> 待读文本:
大致总结了下DuckDB的执行流程。注意全文中算子和Operator是同义词。

Pipeline

DuckDB会将一个执行计划切分成若干个Pipeline,每个Pipeline中又包含若干算子。

figure

Pipeline存在有依赖关系,在上面图里的Pipeline-2,就会在Pipeline-1跑完之后才能开始跑。其中Pipeline-1最末尾的HashJoinBuild算子就是一个Pipeline breaker。

Pipeline breaker意味着这个Pipeline必须完成对所有源数据的消费之后才能返回结果。以上图中的Query为例,Hash Join中没有跑完右侧的Build之前,跑左侧的Probe是没有意义的。Pipeline breaker就是Pipeline在物理计划中划分的依据。

如果Query中间没有 Pipeline Breaker,比如SELECT * FROM orders WHERE id > 10,就可以一条流水线走到底,不需要做Pipeline之间的依赖调度。

所以 Push 模型下,调度器需要做的第一件事情,就是排列好Pipeline之间的依赖关系,使前置的Pipeline先执行完毕,再执行依赖它的 Pipeline。

然后看下Pipeline的内部结构,每个Pipeline由多个Operator组成:

figure

其中一定有一个Source Operator和Sink Operator,再加上中间若干无状态算子组成,在DuckDB中:

  • 多线程的竞争只会发生在Sink Operator上,即parallelism-aware的算法需要实现在Sink Operator
  • 其他算子(包括Source Operator), 则不需要感知多线程同步的问题

Operator

然后看下DuckDB中物理算子的核心接口,可以看到所有成员函数分成了三大块:

  • Operator interface: 所有Operator公用的方法
  • Source interface: Source Operator使用的方法
  • Sink interface: Sink Operator使用的方法

不管是哪一类方法,都提供了全局状态和局部状态。全局状态由整个pipeline的不同执行线程共享,局部状态则由某个pipeline的执行线程独占。

> 给定指令: 根据待读文本,在DuckDB中,多线程的竞争只会发生在哪一种算子上?

> 数据:

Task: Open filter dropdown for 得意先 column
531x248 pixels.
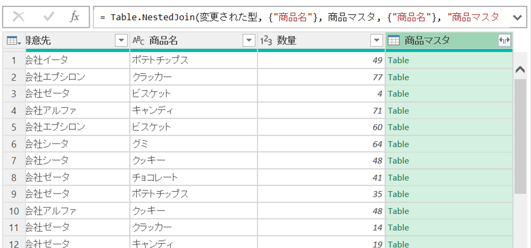Action: click(x=121, y=41)
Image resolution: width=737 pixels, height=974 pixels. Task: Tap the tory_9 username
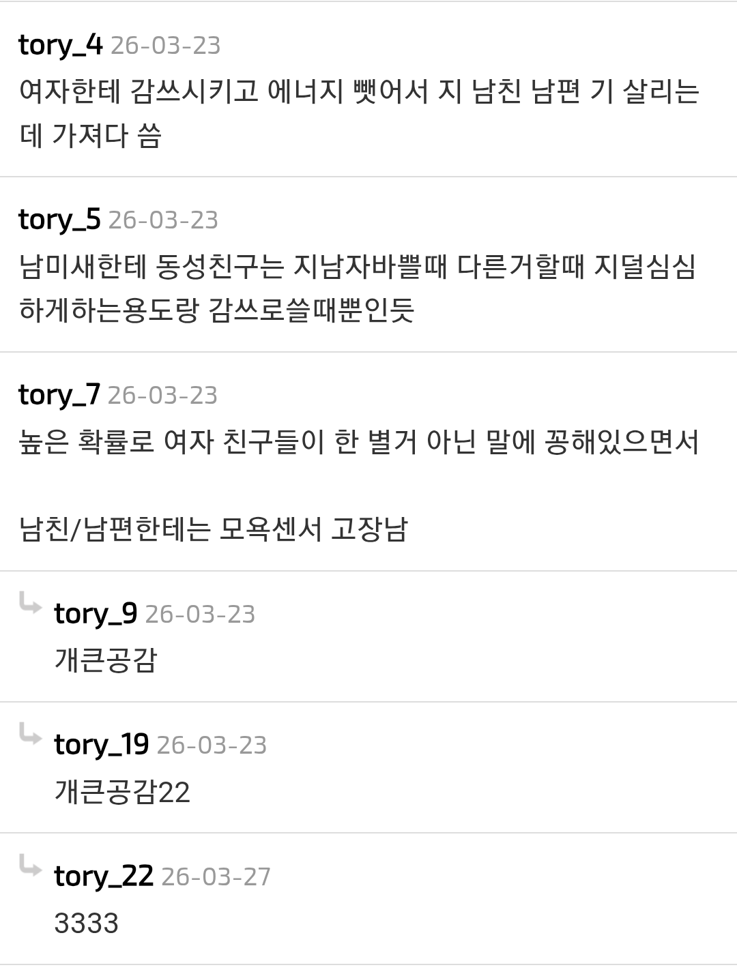point(96,614)
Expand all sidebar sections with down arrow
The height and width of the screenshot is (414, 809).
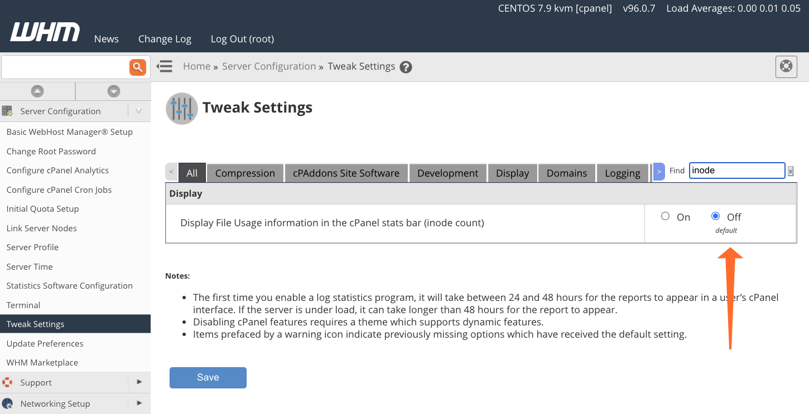tap(114, 91)
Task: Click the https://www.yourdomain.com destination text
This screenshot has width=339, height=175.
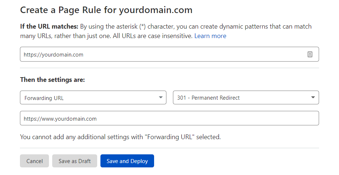Action: (60, 118)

> 任务结果: Sink Operator。